All in all, it was a very bullish day on no news. However, it was done on light volume which is the only problem in the strong bullish case. The key level for the S&P futures now is at 1071, a break of that level will confirm that the drop was in 3 waves and open the door to a new high.

If a new high occurs, I will consider reworking the long term wave count and will probably lean more towards us being in an A-B-C correction instead of big wave 2. The choppiness and subdivisions of the rally from the March lows will have become too complex and the pressure downward appears to be waning.

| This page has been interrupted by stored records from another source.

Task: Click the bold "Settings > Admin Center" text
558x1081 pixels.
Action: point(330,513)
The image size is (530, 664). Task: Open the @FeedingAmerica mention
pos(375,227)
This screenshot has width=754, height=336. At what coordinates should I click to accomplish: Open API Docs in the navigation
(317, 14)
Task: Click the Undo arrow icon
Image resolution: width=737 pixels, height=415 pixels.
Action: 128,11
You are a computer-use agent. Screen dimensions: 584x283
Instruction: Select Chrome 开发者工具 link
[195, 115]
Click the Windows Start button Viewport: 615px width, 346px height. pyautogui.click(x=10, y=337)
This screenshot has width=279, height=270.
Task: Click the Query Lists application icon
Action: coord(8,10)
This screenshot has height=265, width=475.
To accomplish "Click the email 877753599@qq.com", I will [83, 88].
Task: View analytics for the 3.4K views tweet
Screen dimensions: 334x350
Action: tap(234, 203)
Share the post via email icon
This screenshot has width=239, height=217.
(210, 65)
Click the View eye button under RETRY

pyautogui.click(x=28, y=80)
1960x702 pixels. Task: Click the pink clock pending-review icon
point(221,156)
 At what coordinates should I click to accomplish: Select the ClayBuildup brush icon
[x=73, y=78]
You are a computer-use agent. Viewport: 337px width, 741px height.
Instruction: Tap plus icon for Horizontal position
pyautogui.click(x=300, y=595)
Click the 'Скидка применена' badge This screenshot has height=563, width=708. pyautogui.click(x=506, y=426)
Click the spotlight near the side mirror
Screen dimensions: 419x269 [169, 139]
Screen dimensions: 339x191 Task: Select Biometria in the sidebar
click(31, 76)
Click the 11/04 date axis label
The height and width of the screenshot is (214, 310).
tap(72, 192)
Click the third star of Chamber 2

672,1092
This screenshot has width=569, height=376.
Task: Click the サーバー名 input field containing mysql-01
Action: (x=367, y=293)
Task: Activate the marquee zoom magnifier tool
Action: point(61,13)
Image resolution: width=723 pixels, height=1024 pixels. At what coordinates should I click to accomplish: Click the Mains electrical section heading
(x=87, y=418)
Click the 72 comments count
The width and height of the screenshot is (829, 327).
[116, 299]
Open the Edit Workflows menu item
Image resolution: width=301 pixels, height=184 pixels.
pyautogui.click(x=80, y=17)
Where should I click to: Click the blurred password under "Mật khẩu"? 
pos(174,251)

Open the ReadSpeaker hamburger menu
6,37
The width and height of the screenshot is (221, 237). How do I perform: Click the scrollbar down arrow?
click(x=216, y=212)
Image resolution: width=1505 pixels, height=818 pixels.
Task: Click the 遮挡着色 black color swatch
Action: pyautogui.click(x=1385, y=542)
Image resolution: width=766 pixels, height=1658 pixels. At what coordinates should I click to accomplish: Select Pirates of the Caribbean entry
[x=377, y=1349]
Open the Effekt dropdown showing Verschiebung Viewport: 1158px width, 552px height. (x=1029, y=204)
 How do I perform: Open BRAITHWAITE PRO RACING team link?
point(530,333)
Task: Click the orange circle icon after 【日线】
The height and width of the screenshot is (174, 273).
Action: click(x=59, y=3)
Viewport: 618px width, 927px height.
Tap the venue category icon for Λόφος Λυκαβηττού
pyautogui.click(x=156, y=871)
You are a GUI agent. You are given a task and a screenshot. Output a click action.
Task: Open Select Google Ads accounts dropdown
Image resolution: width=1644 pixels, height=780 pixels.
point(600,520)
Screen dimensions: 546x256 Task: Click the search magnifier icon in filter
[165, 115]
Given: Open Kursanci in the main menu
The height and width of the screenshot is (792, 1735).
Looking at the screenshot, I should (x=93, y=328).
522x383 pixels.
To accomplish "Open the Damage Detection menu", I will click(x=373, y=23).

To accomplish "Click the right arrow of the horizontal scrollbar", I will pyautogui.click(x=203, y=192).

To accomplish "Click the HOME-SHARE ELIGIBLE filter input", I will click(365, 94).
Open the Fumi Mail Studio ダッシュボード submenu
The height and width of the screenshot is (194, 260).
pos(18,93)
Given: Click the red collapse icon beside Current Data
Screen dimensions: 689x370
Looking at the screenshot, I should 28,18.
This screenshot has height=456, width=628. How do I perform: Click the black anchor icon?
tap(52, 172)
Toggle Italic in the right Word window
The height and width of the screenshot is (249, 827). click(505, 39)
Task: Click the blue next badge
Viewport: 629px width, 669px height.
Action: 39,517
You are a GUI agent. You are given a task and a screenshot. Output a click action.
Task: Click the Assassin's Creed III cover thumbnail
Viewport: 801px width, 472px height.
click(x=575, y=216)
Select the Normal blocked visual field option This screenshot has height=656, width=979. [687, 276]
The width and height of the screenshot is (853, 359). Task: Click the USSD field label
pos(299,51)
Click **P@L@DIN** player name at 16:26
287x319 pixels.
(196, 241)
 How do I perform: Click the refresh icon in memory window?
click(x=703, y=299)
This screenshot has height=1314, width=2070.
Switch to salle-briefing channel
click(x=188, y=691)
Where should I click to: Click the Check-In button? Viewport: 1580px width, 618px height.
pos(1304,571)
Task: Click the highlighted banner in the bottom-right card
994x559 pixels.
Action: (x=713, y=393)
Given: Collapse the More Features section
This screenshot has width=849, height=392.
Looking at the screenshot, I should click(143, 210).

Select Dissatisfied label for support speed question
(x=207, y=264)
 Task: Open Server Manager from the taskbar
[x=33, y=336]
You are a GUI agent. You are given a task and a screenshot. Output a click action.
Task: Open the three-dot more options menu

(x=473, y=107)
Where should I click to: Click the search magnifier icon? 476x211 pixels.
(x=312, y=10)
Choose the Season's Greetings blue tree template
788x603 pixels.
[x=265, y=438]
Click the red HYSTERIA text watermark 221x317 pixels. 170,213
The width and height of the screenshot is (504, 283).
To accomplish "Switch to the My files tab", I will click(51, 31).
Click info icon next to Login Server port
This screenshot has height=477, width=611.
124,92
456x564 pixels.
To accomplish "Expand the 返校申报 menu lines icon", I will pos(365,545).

One more key concern is that I've been seeing a lot of people in forums regarding EWP talking about the big crash and I just heard Art Cashin on CNBC on Friday mention that the "Elliott Wave People" are predicting a big crash. This "mainstreaming" of Elliott Wave and the big crash predicted by Robert Prechter concerns me. When a view becomes mainstream, it probably won't happen. Right now I'm very cautiously bearish in the short term and if the S&P confirms the 3 wave drop then I will rework the longer term structure to see what I can come up with.

Bearish Non-Confirmation Erased; October 5, 2009

The Russell 2000 and the Nasdaqs made new daily highs a moment ago, erasing the bearish non-confirmation I described in the previous post. Internals remain strong and this rise looks "healthy" for now. It appears to be a C wave in larger correction so that would explain the strength. I'll post more specific as to the larger picture of where we're at in the market right now as clarity comes through. I remain short term bearish below 1071 S&P.

Rally Today Strong Internally, But Momentum Waning Now Perhaps; October 5, 2009

With no news really out today the market is drifting higher on light volume and strong internals. There's no reason to sell today as most seem to have already dumped their shares last week who wanted to. Now the vultures are coming in to "buy the dips" and cherry pick the stocks they've wanted for a while. The internals are strong so I'm not sure this market's rally can really stop any time soon, however on the five minute chart of the Dow compared to the Nasdaq 100 (see above chart, click on pic to see it bigger) you can see that the orange Nasdaq 100 line is not confirming the Dow's latest new high, and neither has the Russell 2000, both indices are high risk indices and often lead the market. Also notice at the bottom that the stochastics (momentum indicator) is also diverging lower. Now this is just a 5 minute time frame and the bearish case can easily be erased with one strong push higher, but as of right now, the blue chip Dow and S&P seem to be rising on their own which many times leads to a top. As long as this little divergence exists, then it's possible a top is forming. However with the strong internals and no catalysts out there, it seems hard pressed to selloff at this point. We'll see.